━━ PAGE TEXT ━━

Looking Past The Ink


By W. David Jenkins III
From: http://www.oldamericancentury.org/dave300027.htm

By now, we’ve all seen and heard the praise and adulation for the Iraqi people after what happened on the last Sunday of January. The media fell all over themselves in amazement as they reported the bravery displayed by a long persecuted population who were voting for a change in their lives and their country. They thumbed their noses at those who would threaten them and raised an inked finger for the world’s TV cameras in a heroic display of strength and defiance. They want freedom and they want it bad.

I don’t think there’s a one of us who can identify with what these people have been through since we invaded their country with a shock and awe they couldn’t possibly have dreamed of. They have been forced to trade one version of fear and dread for another. They have gone from loathing the power of one bad guy to loathing the power of many bad guys as well as the actions of their “liberators.” And they want it to stop – now. That’s what they were saying that Sunday. Who can blame them?

The memorable and admirable action taken by these people was looked upon by the world community and its leaders as inspiring. Those purple fingers raised skyward were an announcement to everyone that the Iraqi people had had enough and they were ready to risk their lives to make that announcement.

What happened that day was a testament to the determination of not only the Iraqis, but of the brave men and women of our military who did the best they could in order to insure this day would be a success of sorts.

It was not a vindication of the disastrous policies of George W. Bush and his flunkies! But no one could tell them that.

━━━
━━ DATASET ENTRIES ━━

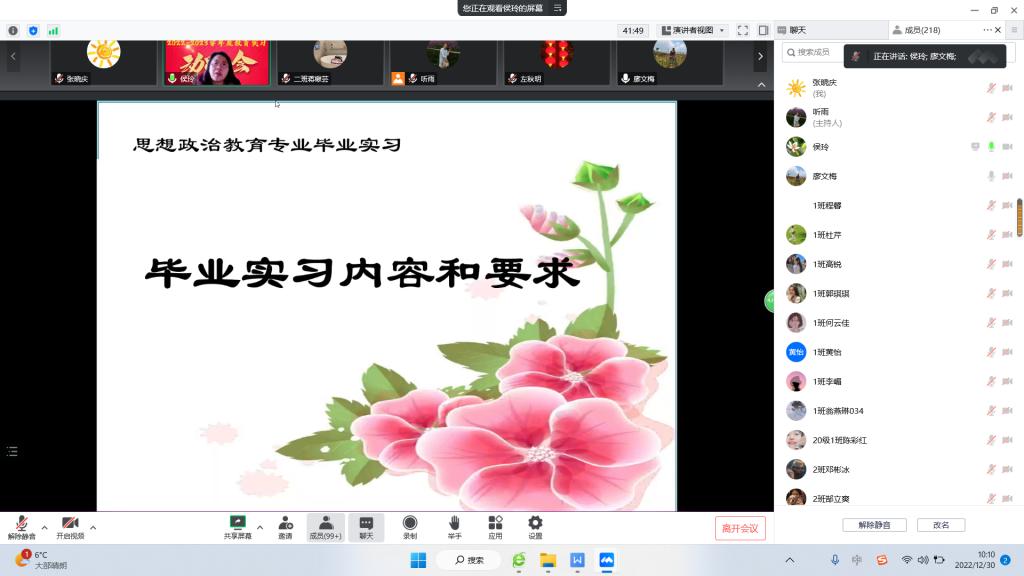This screenshot has width=1024, height=576.
Task: Expand audio options arrow beside 解除静音
Action: coord(44,527)
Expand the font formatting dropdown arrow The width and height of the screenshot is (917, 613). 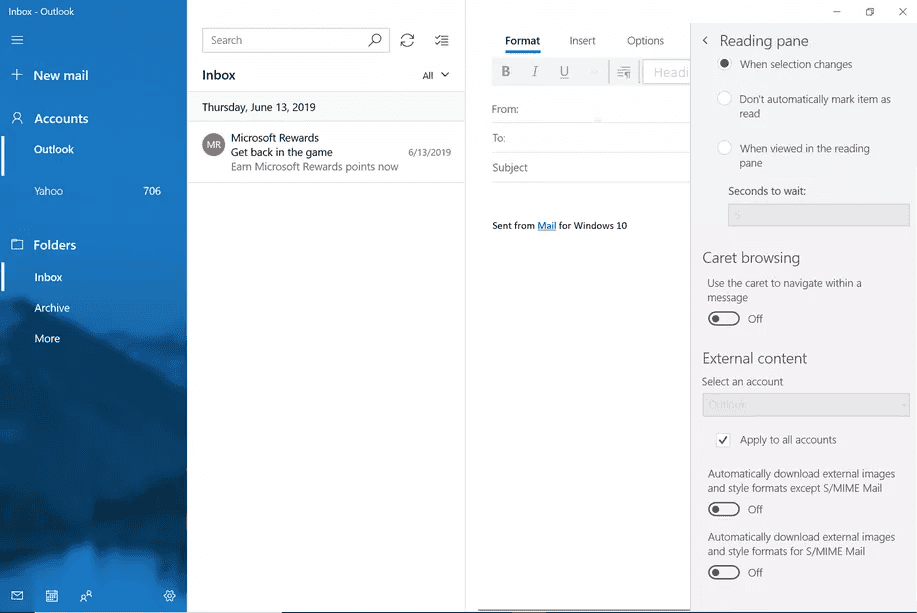click(594, 72)
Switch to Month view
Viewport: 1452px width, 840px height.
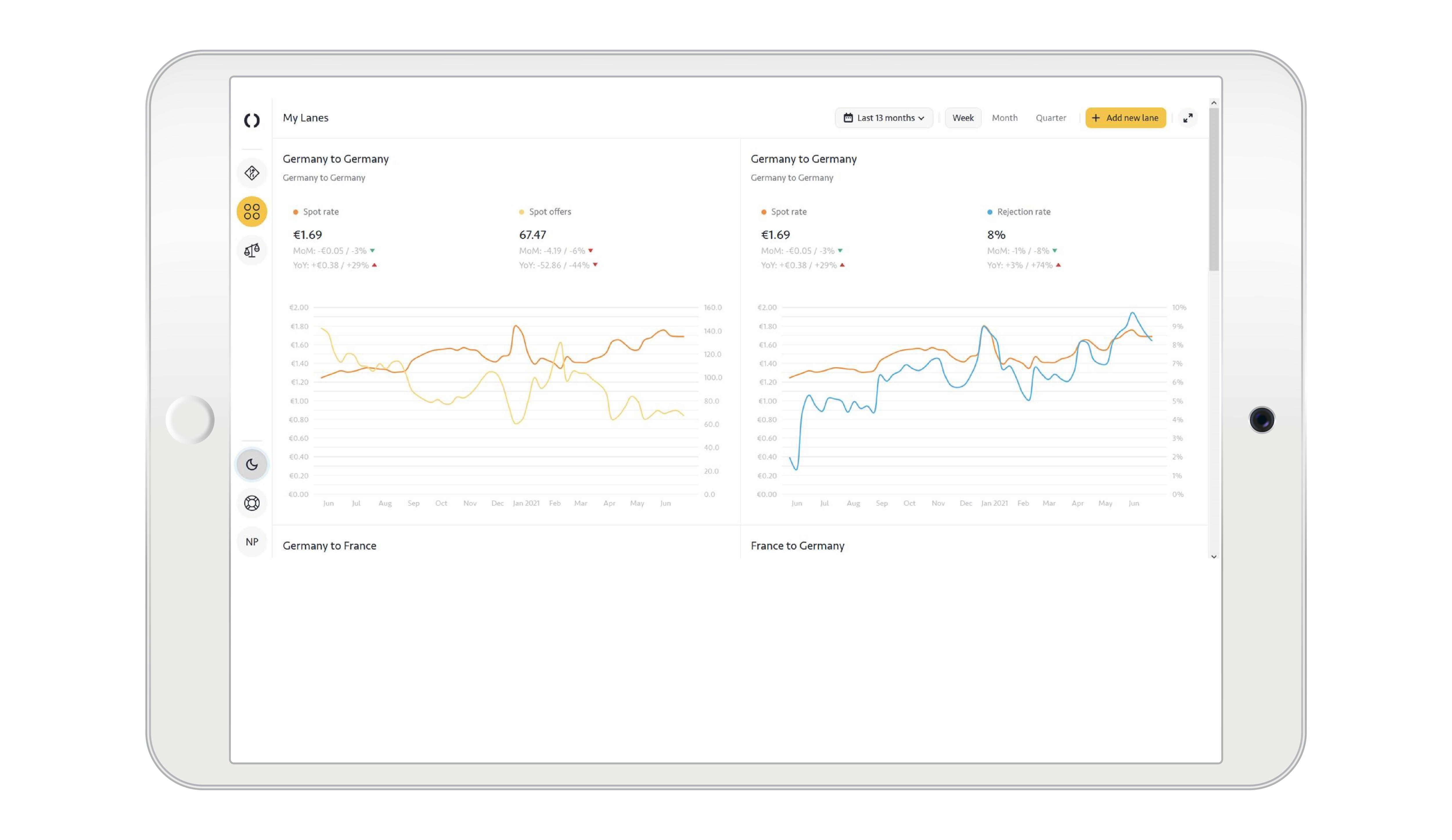1004,118
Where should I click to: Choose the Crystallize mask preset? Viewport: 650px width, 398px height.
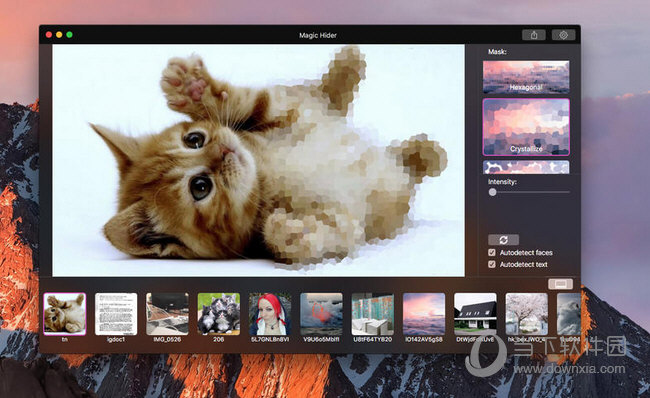[526, 127]
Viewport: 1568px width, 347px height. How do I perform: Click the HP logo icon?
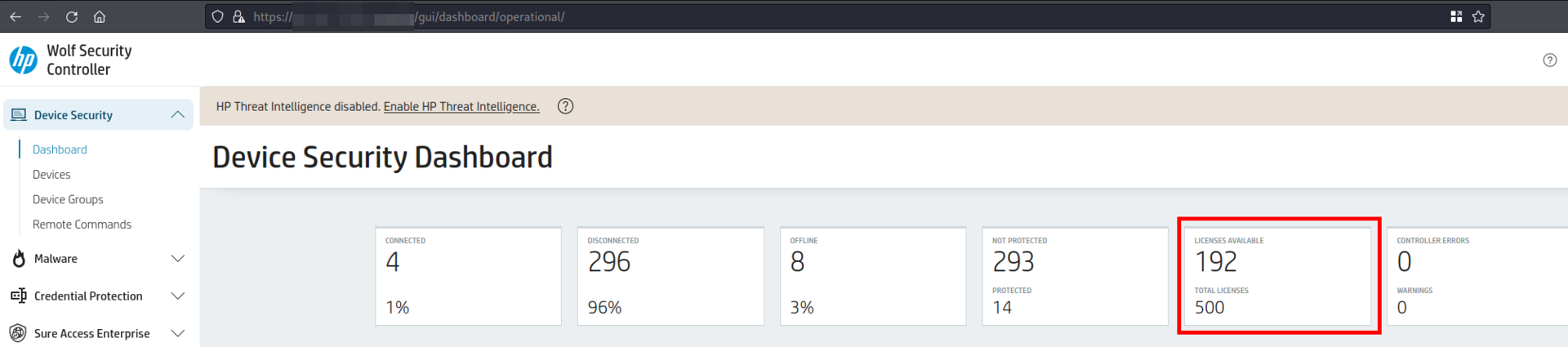[23, 60]
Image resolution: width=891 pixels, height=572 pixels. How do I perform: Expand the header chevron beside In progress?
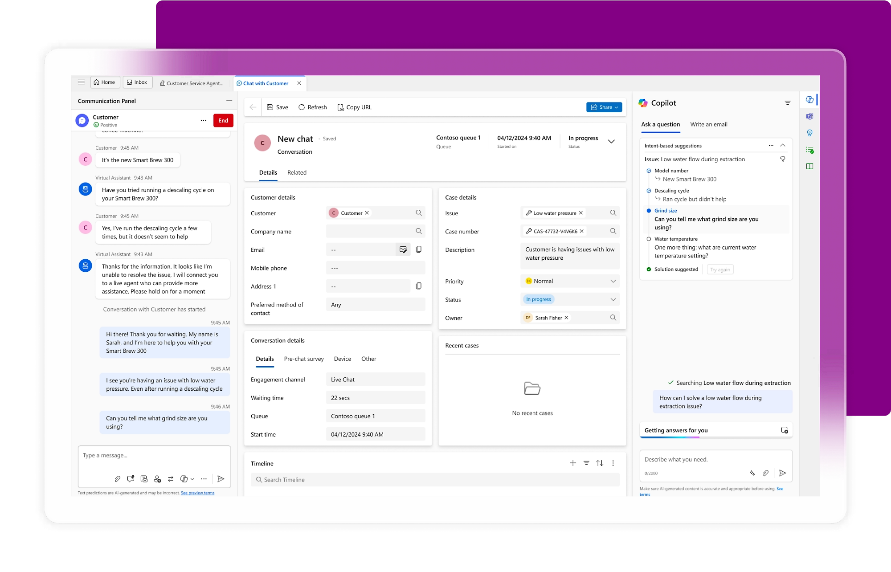pyautogui.click(x=612, y=142)
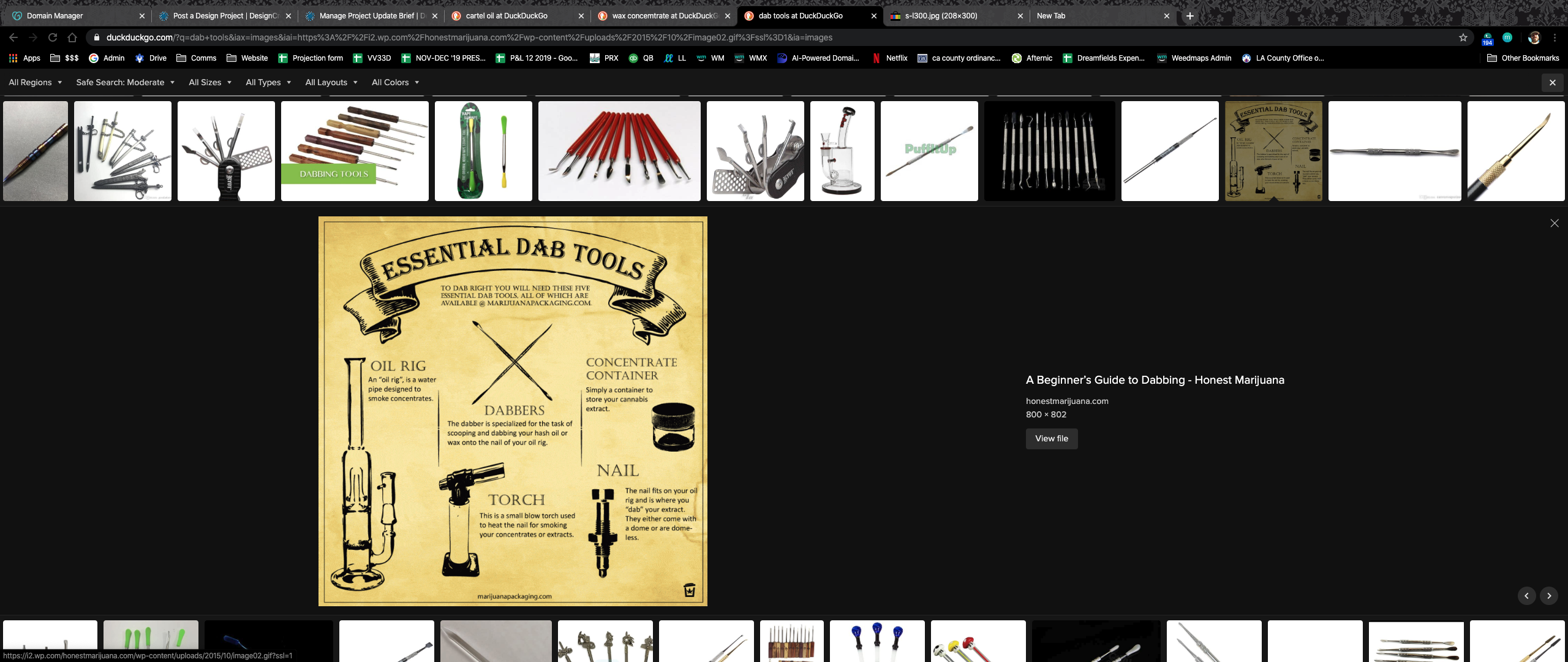Click the bookmark star icon in address bar
Image resolution: width=1568 pixels, height=662 pixels.
point(1463,37)
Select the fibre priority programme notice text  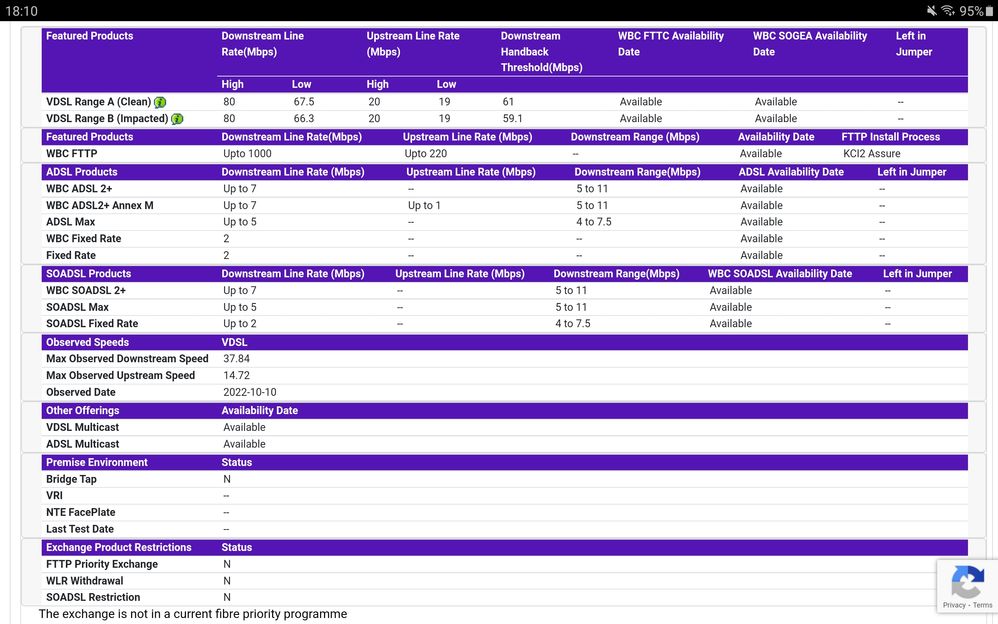coord(192,614)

━━━

▶ [INSTRUCTIONS]
**A)** The essay on the Iraqi election opens with a paragraph about that Sunday. List the three actions that paragraph says the Iraqi people took.
**B)** Summarize the essay on the Iraqi election in two sentences.
**C)** Take the essay on the Iraqi election further, picking up after its last line.

▶ [IN RESPONSE]
**A)**
- They voted for a change in their lives and their country.
- They thumbed their noses at those who would threaten them.
- They raised an inked finger for the world's TV cameras.

**B)** The Iraqi vote on the last Sunday of January was widely praised as a brave act by a long-persecuted people who had traded one kind of fear for another since the invasion and were saying they wanted it to stop. The essay credits the day's success to the determination of the Iraqis and of the American military, and says it was not a vindication of the disastrous policies of George W. Bush and his flunkies.

**C)**
Right off the bat, the Bush/Rove propaganda machine went into overdrive that Sunday. “72% voted!” they howled. Then they had to lower the number to 60%. Then it was 60% of registered voters, which was about 10-20% of eligible voters. This turned into 8 million voters out of 25 million people with 1.5 million votes coming from outside the country. Sounds like a Bush kind of “mandate” to me – how ‘bout you?

Although this was written before Bush’s State of the Union gloat, I am confident that the actions of January 30 will be exploited to the furthest degree. Bush already feels that the second most questionable election in this country’s history absolved everyone in his circle from responsibility for their reckless and unlawful actions during the first four years of his accidental presidency. I’m sure he will take the bravery of the ink-fingered Iraqis as a vindication for his biggest mistake – his biggest and bloodiest lie. Bush is notorious for taking credit not due him, but what else is new? And like the “capture of Hussein” that was supposed to be another in a series of fixer-uppers – the past four years have taught me to wait for the other shoe to drop.

As far as reality in terms of Bush’s lie and its consequences is concerned, January 30 changed nothing.

A lie is still a lie. A failed policy is still a failed policy. No plan is still no plan.

Bush did not go into Iraq to have this election. He went into Iraq to get those WMDs and to make sure that Hussein and al Qaeda stopped working together. That is why he invaded and that is why this election does not “absolve” him from anything. In fact, this election was little more than a “collateral blessing” resulting from the new hell he has created in Iraq .

Yet Bush conservatives will insist that the world is safer with Hussein captured and that the election proves Bush was right in invading and things will be better in Iraq now. The world is a safer place now. We’re already hearing this nonsense perpetuated by the “liberal” media and the crooks in the White House.

Uh-huh . . . sure, whatever.

This is the Bush conservative strong-hold. The world is safer with Saddam in jail. Well, sure . . . the world is safer from Saddam, but not “safer.” Just ask the multiple intelligence agencies reporting that Iraq has become a breeding ground and a posterchild for terrorists pouring into Iraq . And, sure, the Iraqi people don’t have to fear Saddam anymore but, as I stated, they have a whole new set of problems now – just as lethal. More than 100,000 Iraqis have been killed, maimed or orphaned since we showed up almost two years ago. I wonder if Hussein’s casualty rate was the same in 2002 or 2001.

And what about the election? What will be the actual outcome?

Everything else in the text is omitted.